El entonces príncipe Carlos, hoy Carlos III, también habría intervenido. Algunas publicaciones, como The Sun, apuntaron a un préstamo cercano a 1,5 millones de libras para su hermano menor, una ayuda que, según esos mismos informes, Andrés esperaba devolver tras la venta de su chalet en Verbier, Suiza, propiedad que compartía con su exesposa Sarah Ferguson. Sin embargo, la operación inmobiliaria -valorada en unos 20 millones de dólares y adquirida en su día mediante hipoteca- arrastraba deudas pendientes.
Las finanzas del exduque de York siempre han sido opacas. Desde que abandonó sus funciones oficiales en 2019, tras la polémica entrevista concedida a la BBC en la que intentó desvincularse de Jeffrey Epstein, dejó de percibir fondos públicos. Se sabe que recibe una pensión anual de la Marina Real -unos 40.000 dólares- y que contaba con un estipendio privado de la reina, estimado en 330.000 dólares anuales.
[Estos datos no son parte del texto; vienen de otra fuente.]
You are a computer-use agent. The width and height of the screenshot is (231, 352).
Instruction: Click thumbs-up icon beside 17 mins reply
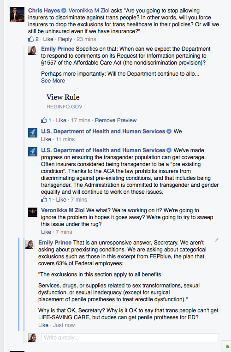[x=44, y=120]
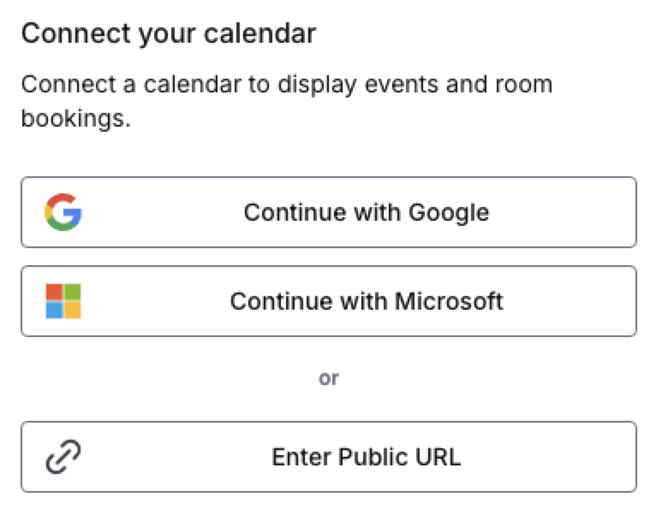Click the chain link icon
Image resolution: width=668 pixels, height=515 pixels.
[63, 457]
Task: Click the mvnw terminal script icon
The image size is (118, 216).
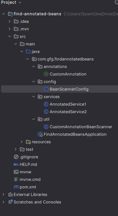Action: pos(16,172)
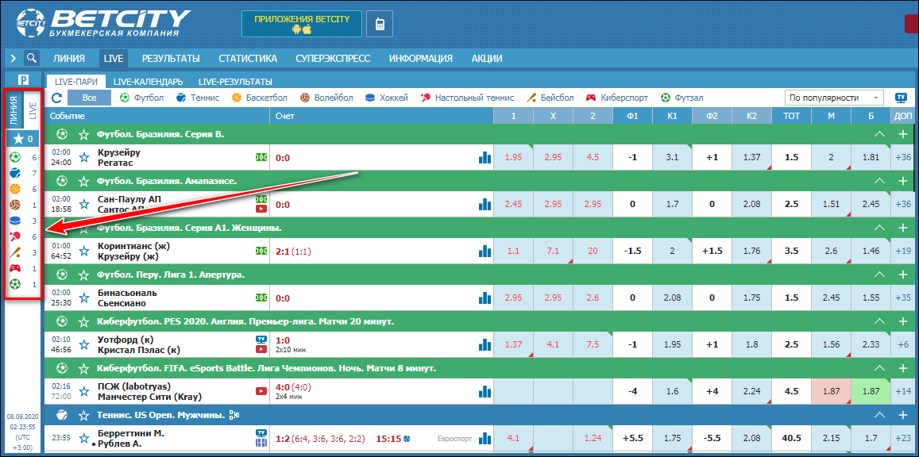
Task: Filter events by Баскетбол
Action: pos(260,98)
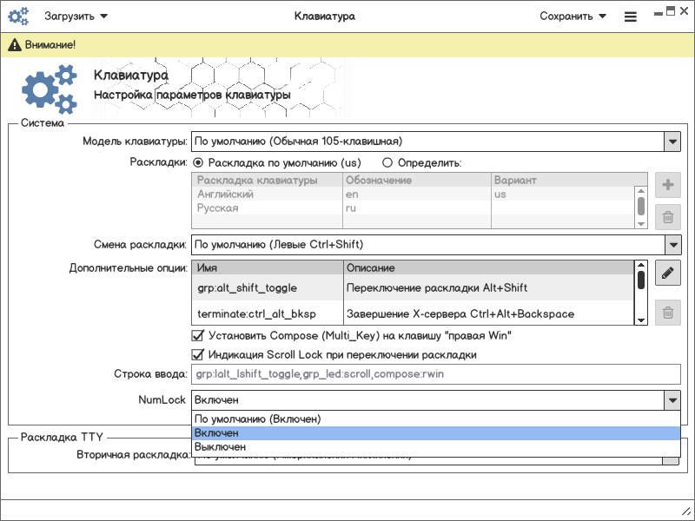The height and width of the screenshot is (521, 695).
Task: Open the layout switching dropdown
Action: coord(672,245)
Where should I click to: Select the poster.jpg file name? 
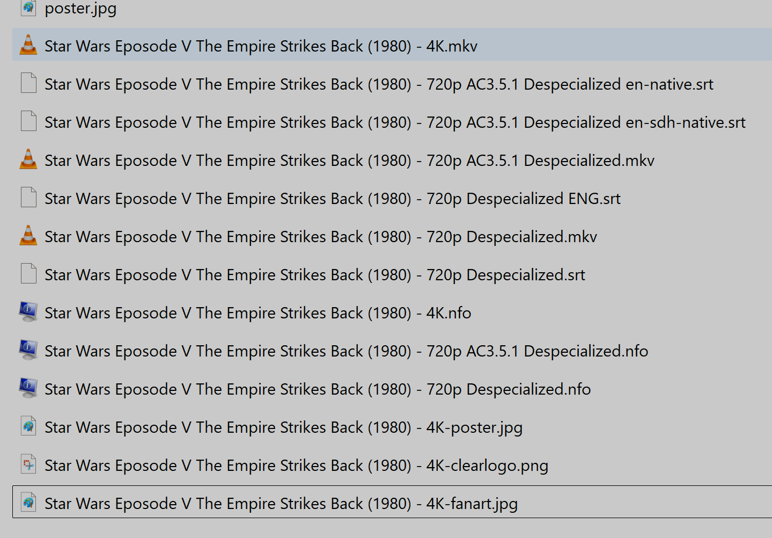pos(80,9)
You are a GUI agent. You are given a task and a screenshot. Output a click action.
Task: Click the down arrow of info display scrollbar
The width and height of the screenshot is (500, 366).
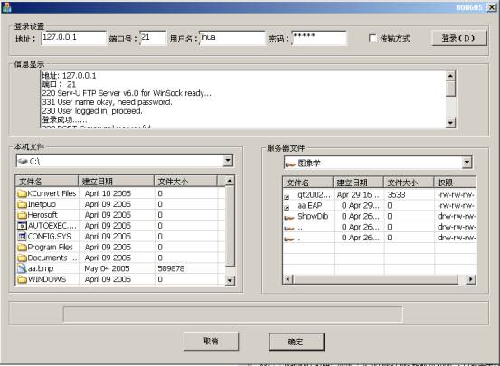[x=450, y=123]
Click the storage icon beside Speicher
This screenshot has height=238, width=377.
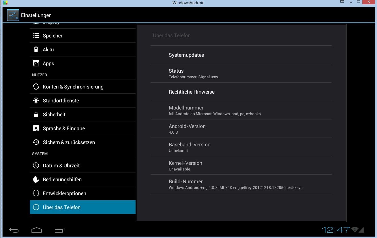coord(36,35)
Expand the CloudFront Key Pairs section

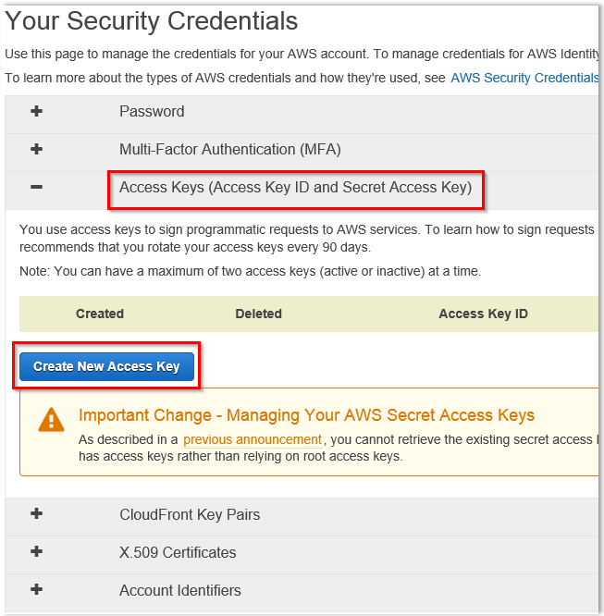[x=190, y=514]
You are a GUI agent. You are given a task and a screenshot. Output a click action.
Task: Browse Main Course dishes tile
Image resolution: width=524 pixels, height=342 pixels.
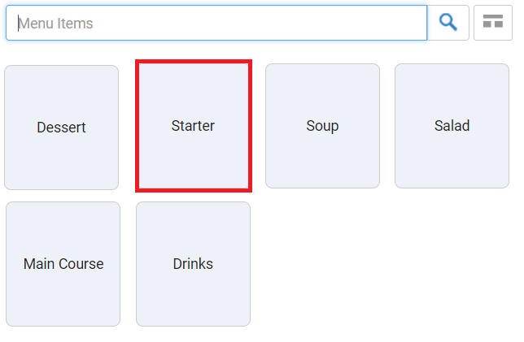pyautogui.click(x=63, y=264)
Lo que ahora vuelve a situar el foco sobre el caso son los informes recientes (2025-2026) que apuntan a que el príncipe Andrés no habría devuelto aún el dinero prestado por su familia para afrontar el acuerdo. Los términos exactos del pacto permanecen confidenciales, así como la cifra final abonada. El objetivo, en cualquier caso, fue claro: evitar un juicio público y cerrar el caso sin admisión de responsabilidad.
En la monarquía más observada del mundo, el coste reputacional rara vez se mide en libras. Pero esta vez, también tuvo precio.